Mit dem Childhood-Haus entsteht in Landau ein Ort, an dem Kinder und Jugendliche nach Gewalterfahrungen umfassend und gebündelt unterstützt werden – geschützt, kindgerecht und ohne zusätzliche Belastungen“, sagt Landaus Beigeordnete Lena Dürphold. „Für uns als Stadt ist dieses Projekt ein wesentlicher Schritt, bestehende Hilfen zu vernetzen und den Kinderschutz weiter zu stärken. Ich bin dankbar für das enorme Engagement aller Beteiligten und stolz, dass wir gemeinsam einen Raum schaffen, der jungen Menschen Sicherheit, Würde und neue Zuversicht gibt.“

Wir bedanken uns für den Einsatz des Kinderschutzbundes Landau, der die Initiative zu diesem vorbildlichen Projekt ergriffen hat, und freuen uns über die Möglichkeit daran mitwirken zu dürfen. Dies ist ein großer Schritt bei unser aller Bemühen, mit Kindern und Jugendlichen, die von Gewalt betroffen sind, auch im Strafverfahren möglichst schonend umzugehen“, betonen Anja Schraut, Präsidentin des Landgerichts Landau in der Pfalz, Michaela Winstel, Direktorin des Amtsgerichts Landau in der Pfalz und Angelika Möhlig, Leitende Oberstaatsanwältin der Staatsanwaltschaft Landau in der Pfalz gemeinsam.

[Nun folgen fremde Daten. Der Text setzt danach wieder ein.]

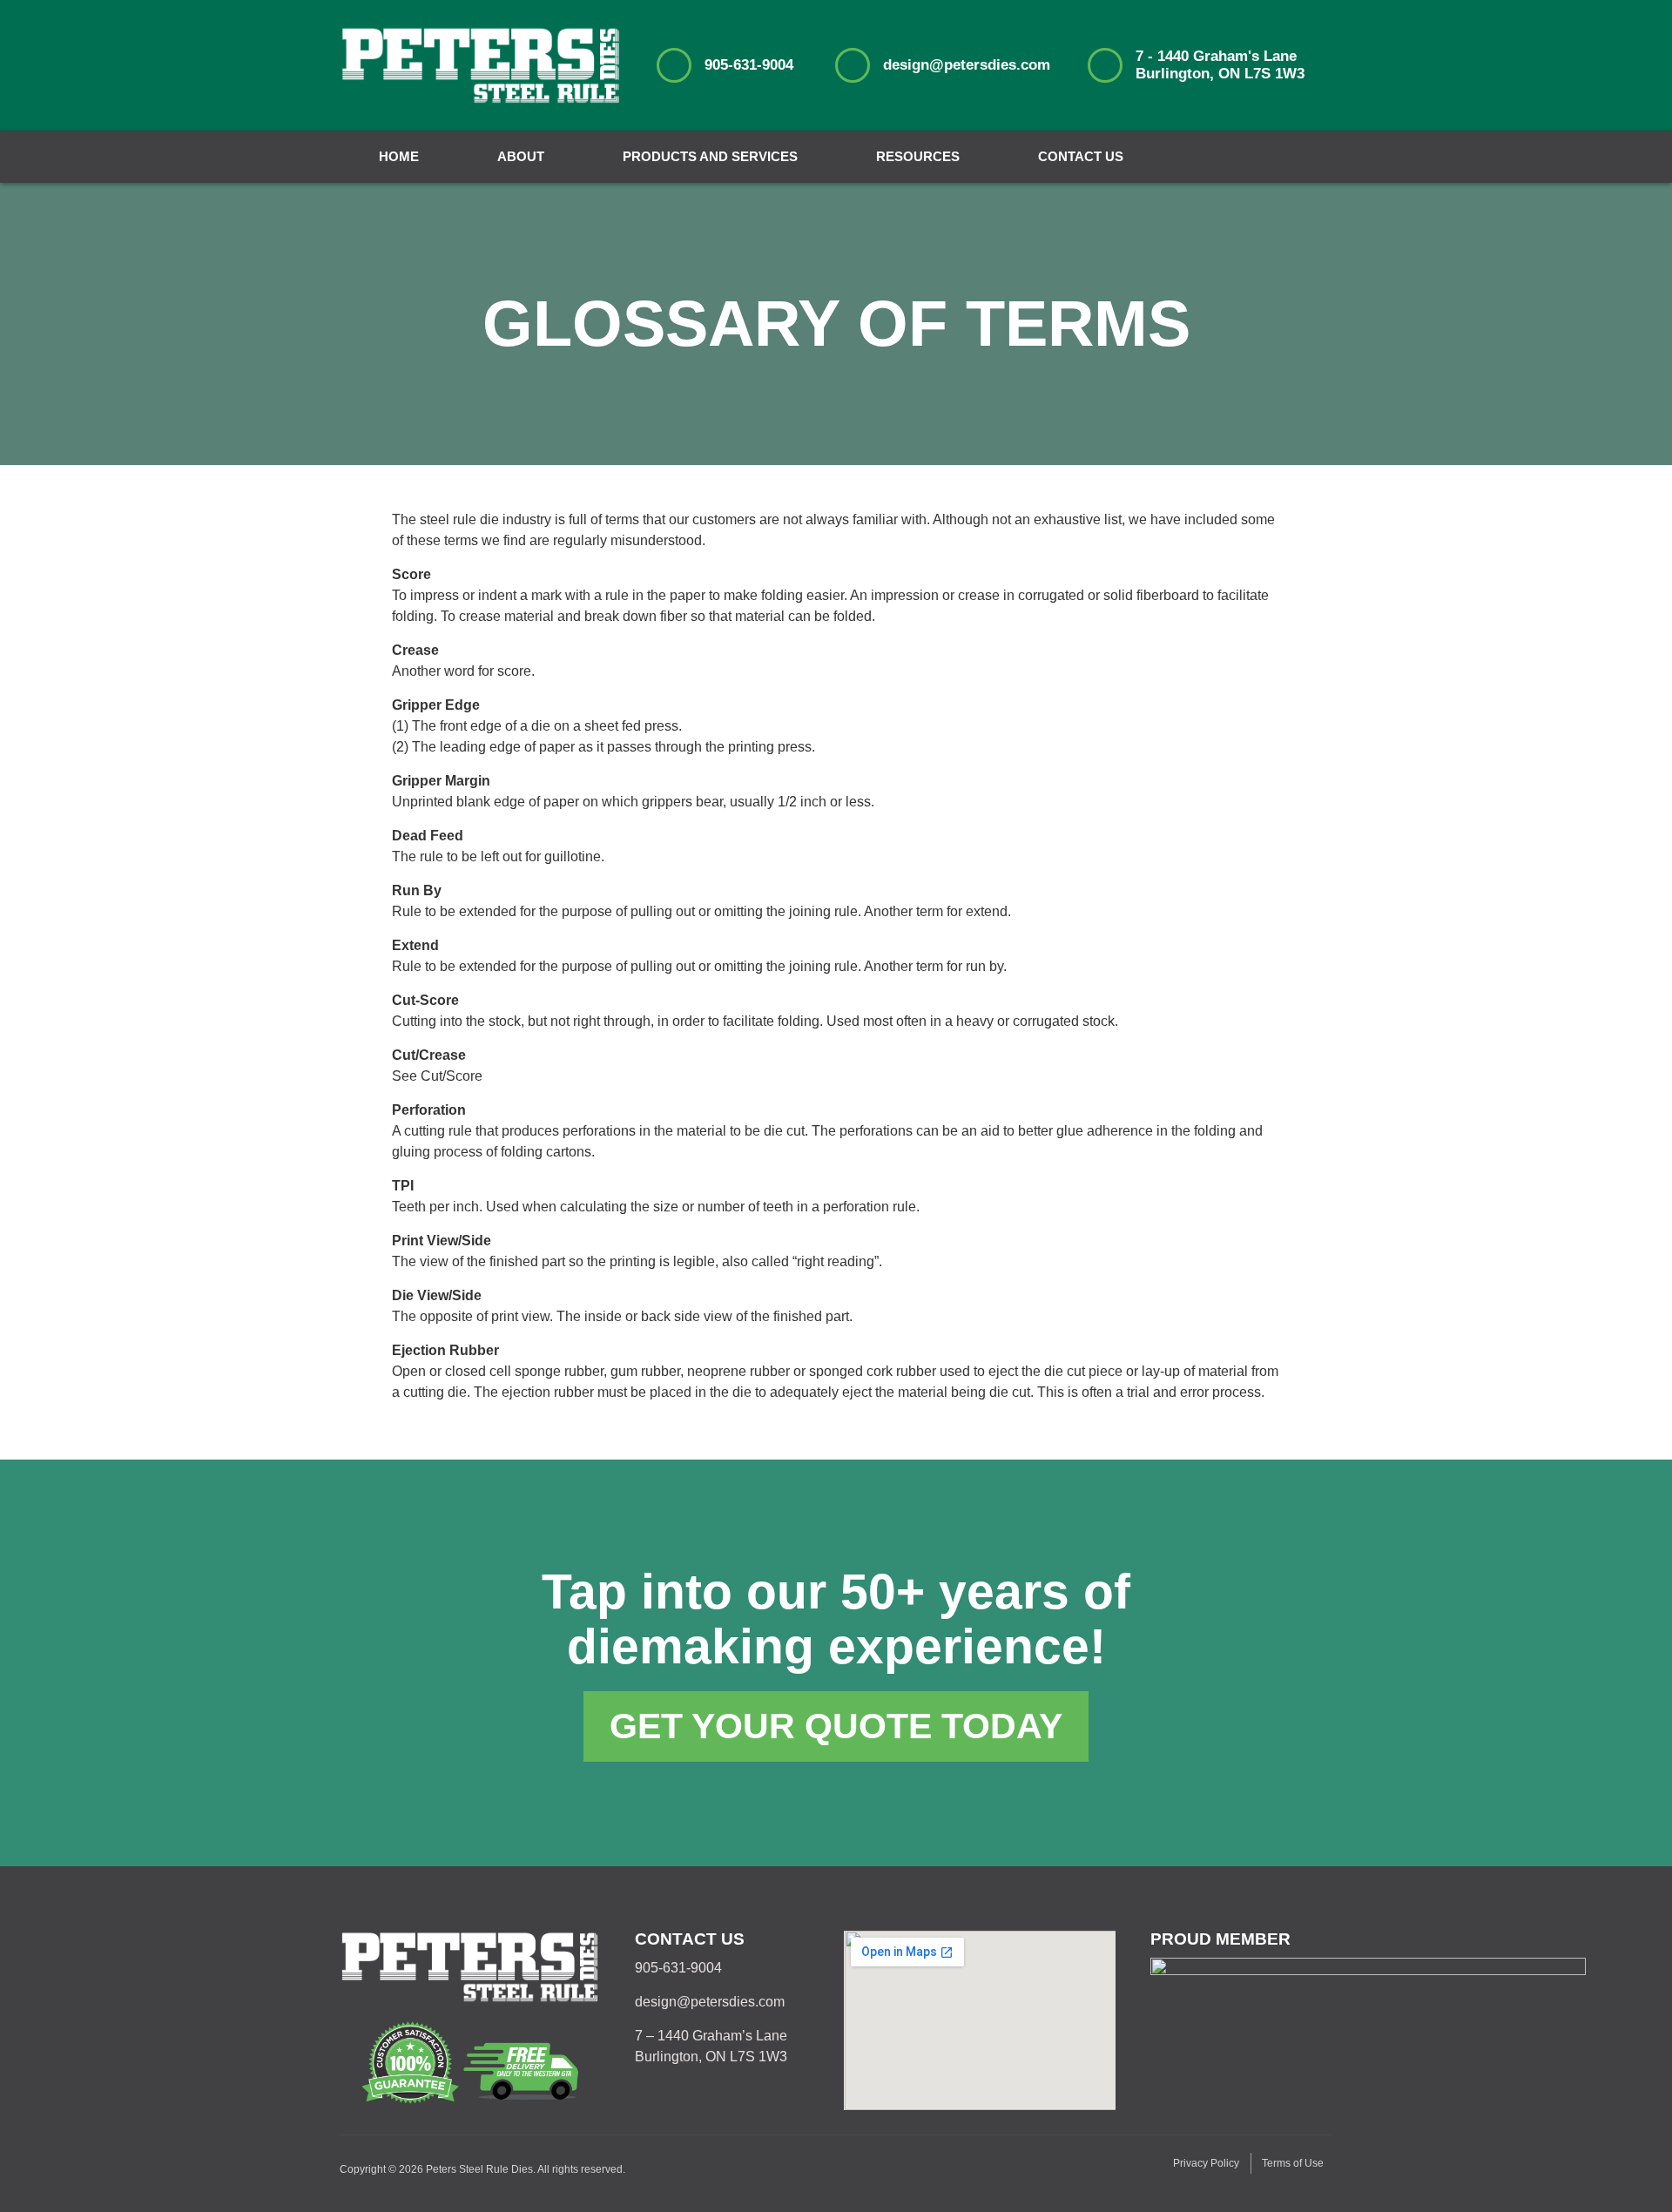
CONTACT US (1080, 156)
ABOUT (520, 156)
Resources (918, 156)
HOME (399, 156)
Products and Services (710, 156)
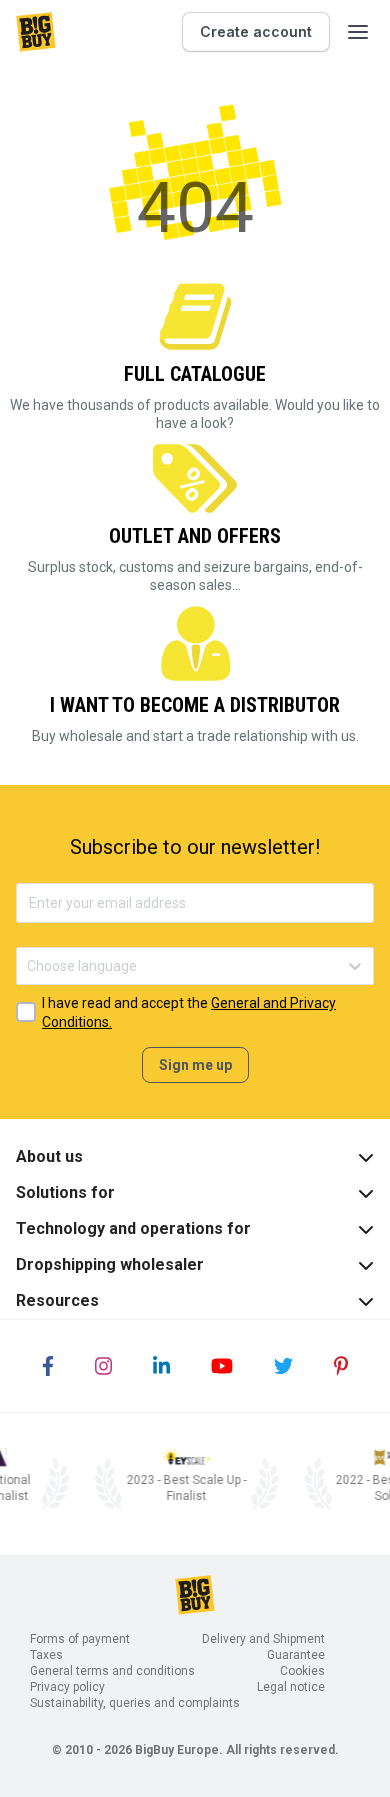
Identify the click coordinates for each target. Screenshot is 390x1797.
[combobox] (28, 966)
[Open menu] (358, 32)
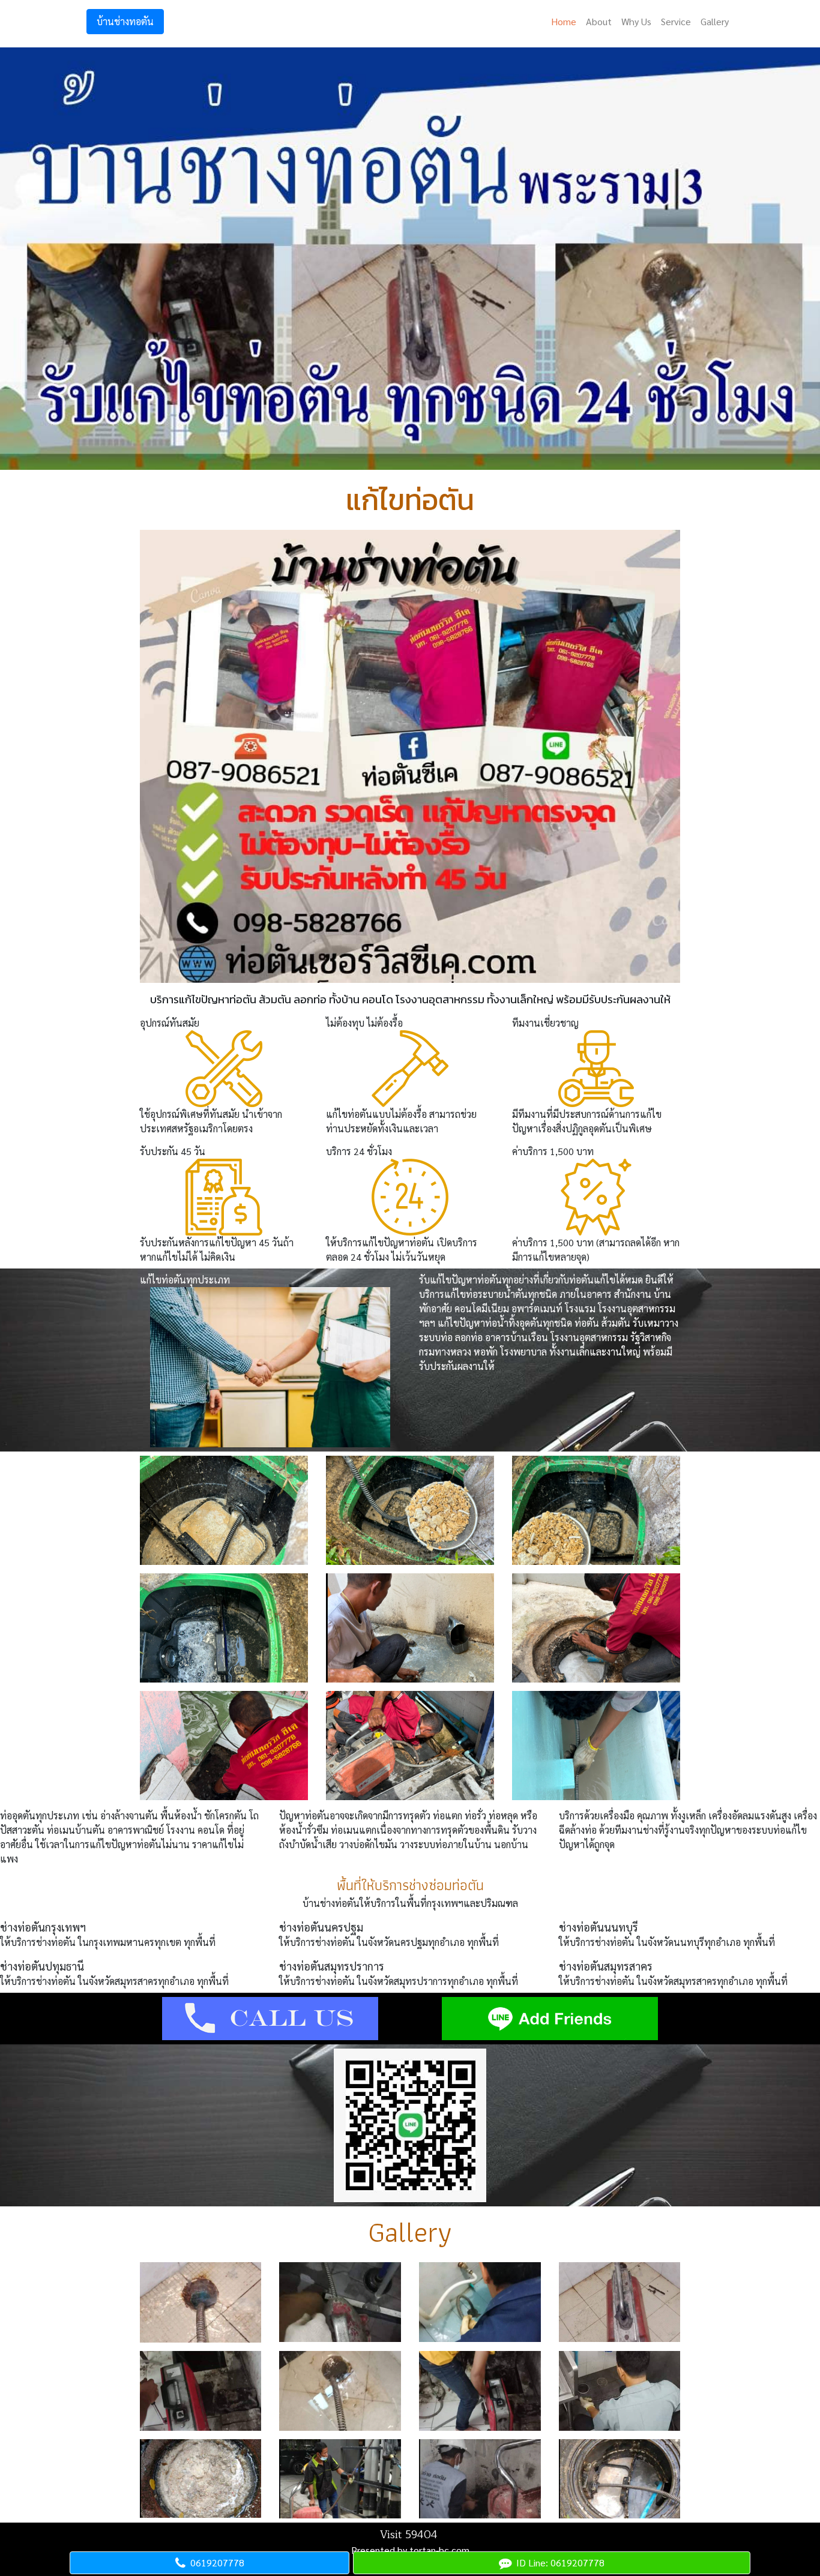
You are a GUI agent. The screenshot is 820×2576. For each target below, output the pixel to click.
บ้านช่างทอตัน (125, 21)
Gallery (715, 21)
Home (563, 21)
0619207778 (214, 2562)
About (599, 21)
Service (676, 21)
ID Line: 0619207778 (557, 2562)
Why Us (636, 21)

Auch der Behördenleiter des Polizeipräsidiums Rheinpfalz, Polizeipräsident Andreas Sarter, ist von den Plänen überzeugt: „Das Childhood-Haus Landau ist ein wegweisendes Projekt, welches Kinder und Jugendliche in besonders verletzlichen Situationen schützt. Die enge Zusammenarbeit aller beteiligten Fachrichtungen stärkt nicht nur die Ermittlungsarbeit, sondern vor allem das Vertrauen der Kinder. Wir als Polizei begrüßen dieses Projekt ausdrücklich und sind stolz, Teil dieses wichtigen Netzwerks zu sein.

„Die Gefährdung des Kindeswohls – in welcher Form auch immer – betrifft alle gesellschaftlichen Schichten, und die Dunkelziffer ist hoch. In unserer Kinderklinik werden uns betroffene Kinder häufig vom Jugendamt bei entsprechendem Verdachtsfall vorgestellt. Ebenso kommt es vor, dass im Rahmen einer stationären Aufnahme oder einer ambulanten Vorstellung ein dringender Verdacht auf Kindeswohlgefährdung entsteht. Bisher jedoch war der darauffolgende Prozess – bestehend aus Befragungen, Betreuung und medizinischer Untersuchung – räumlich getrennt und musste an verschiedenen Orten stattfinden. Für die betroffenen, ohnehin bereits traumatisierten Kinder, bedeutet dies eine zusätzliche Belastung. Umso mehr freuen wir uns, dass mit dem Childhood-Haus nun ein Ort geschaffen wird, an dem all diese Schritte

gebündelt werden können. Gespräche, Befragungen und medizinische Untersuchungen durch uns Kinderärzt:innen können dort in einem geschützten Rahmen – einem echten Safe Place – erfolgen. Damit erhalten die Schutzbedürftigen endlich die Umgebung, die sie in dieser sensiblen Situation dringend benötigen“, gibt Dr. med. Skara Wenner, leitende Oberärztin der Kinderklinik des Vinzentius-Krankenhauses Landau, bekannt.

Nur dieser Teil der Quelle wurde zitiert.